Exercise instructions:
Ignoring pictures, transcribe exactly the lines between the one containing "Given: Click the weather icon in match row" and the end of the material, both included.

Supplied records:
>>>

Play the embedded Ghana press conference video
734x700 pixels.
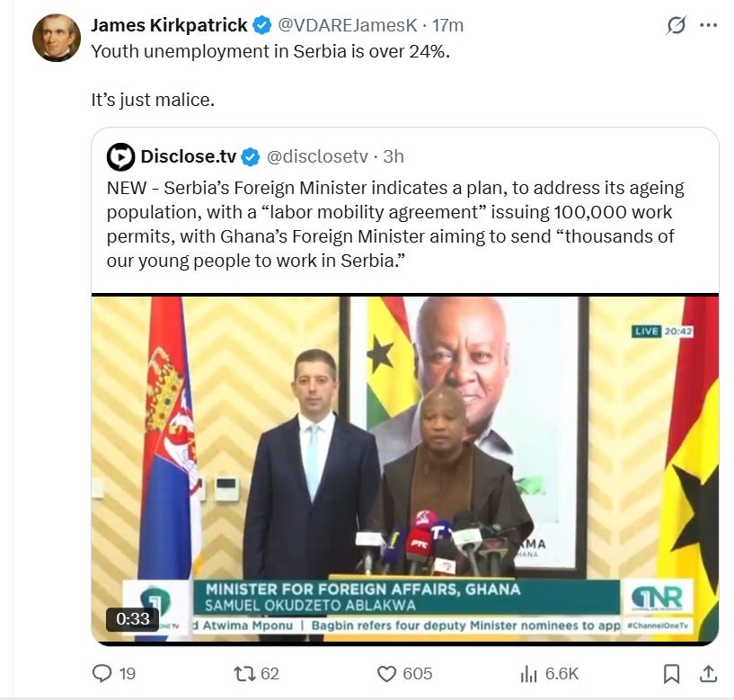pyautogui.click(x=405, y=469)
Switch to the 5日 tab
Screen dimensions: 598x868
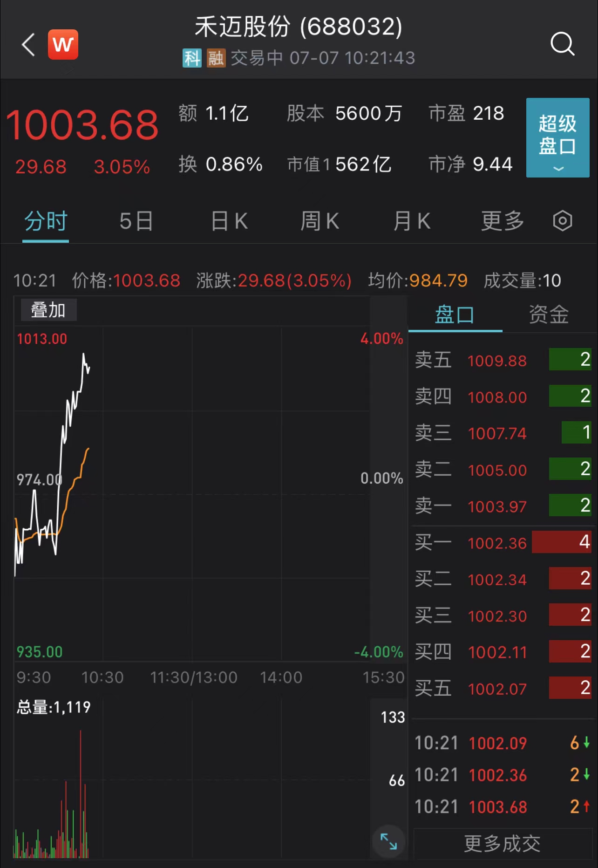(136, 221)
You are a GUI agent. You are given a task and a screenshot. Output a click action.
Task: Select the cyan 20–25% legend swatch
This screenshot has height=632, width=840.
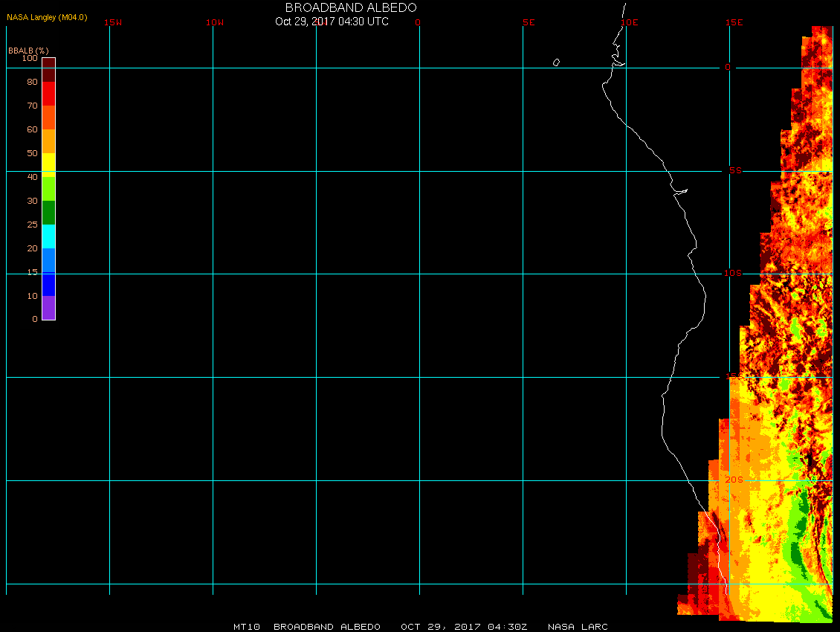point(48,236)
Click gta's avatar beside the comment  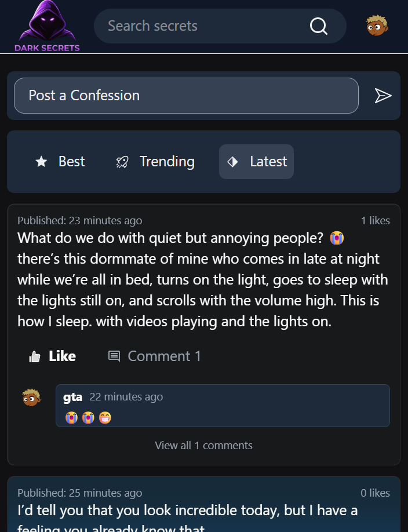pos(31,398)
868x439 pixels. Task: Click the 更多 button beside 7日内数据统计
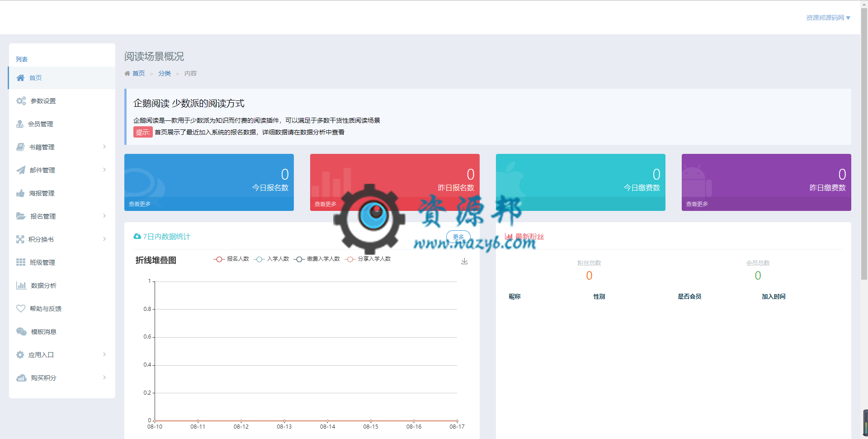pos(458,237)
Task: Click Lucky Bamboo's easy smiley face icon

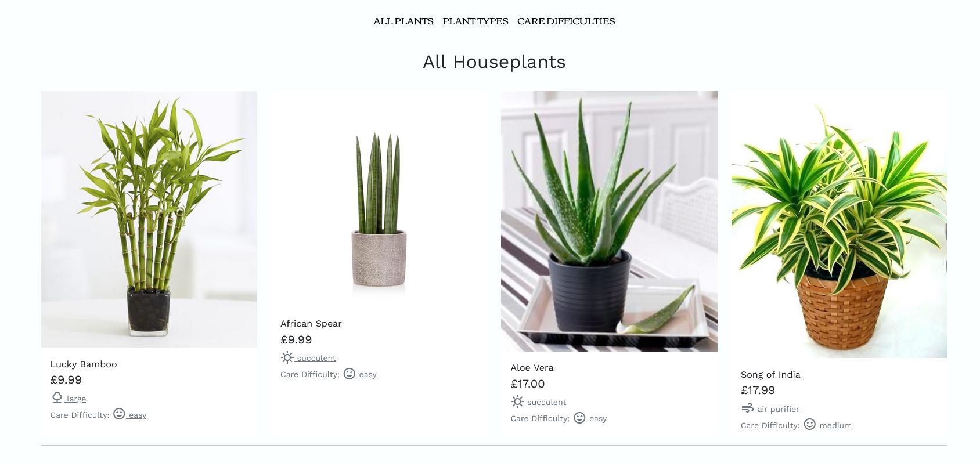Action: (x=119, y=414)
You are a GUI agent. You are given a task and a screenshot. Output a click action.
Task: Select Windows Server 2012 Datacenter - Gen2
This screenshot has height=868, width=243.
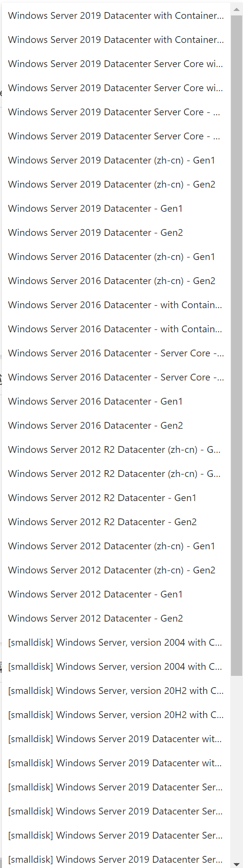coord(116,618)
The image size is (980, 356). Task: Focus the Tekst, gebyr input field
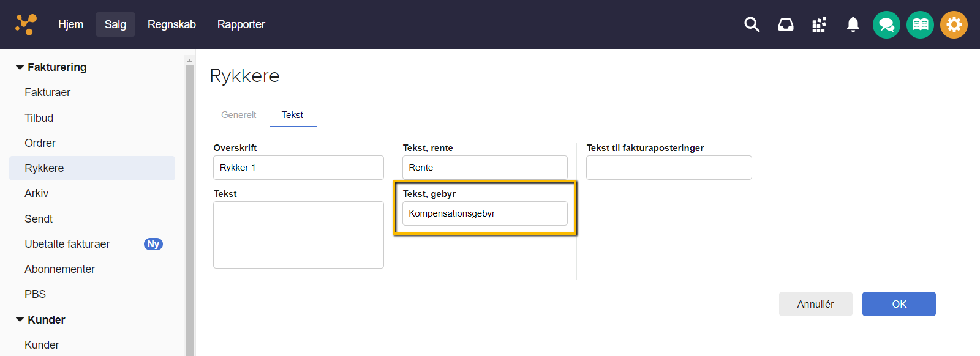[484, 213]
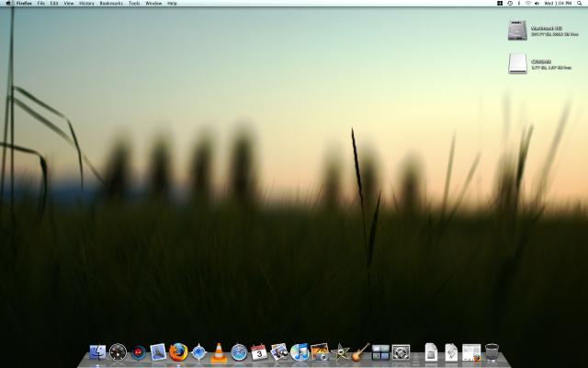
Task: Open the Apple menu
Action: coord(7,4)
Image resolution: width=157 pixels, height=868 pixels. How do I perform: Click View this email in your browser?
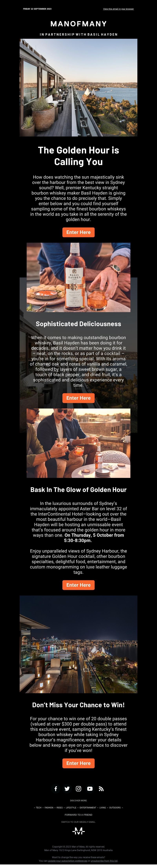pos(118,9)
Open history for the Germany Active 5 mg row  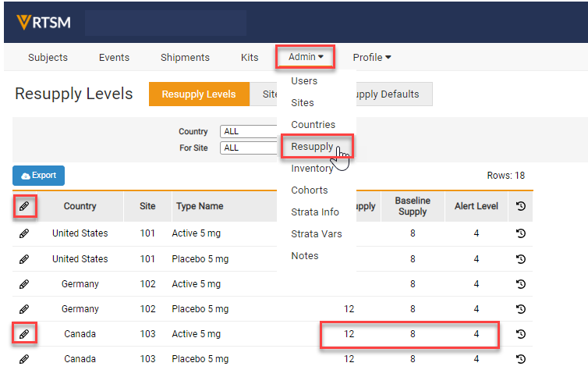click(520, 284)
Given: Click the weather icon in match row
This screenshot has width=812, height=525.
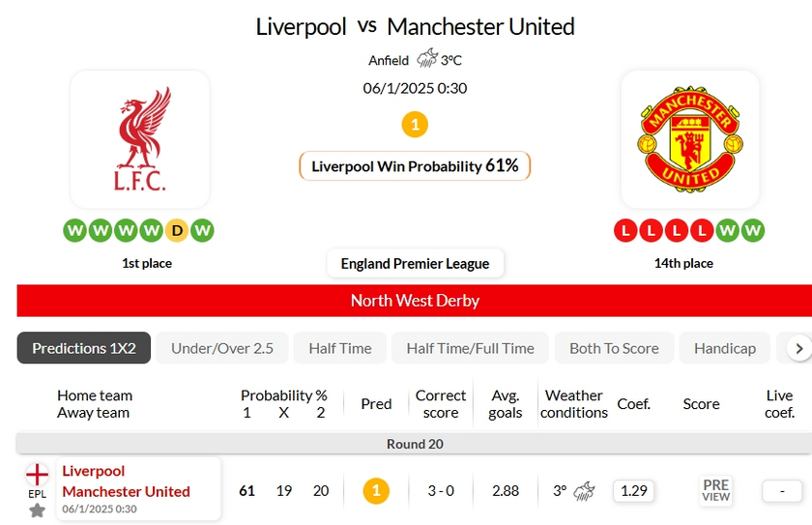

<<<

Task response:
Given: Click the weather icon in match row
This screenshot has width=812, height=525.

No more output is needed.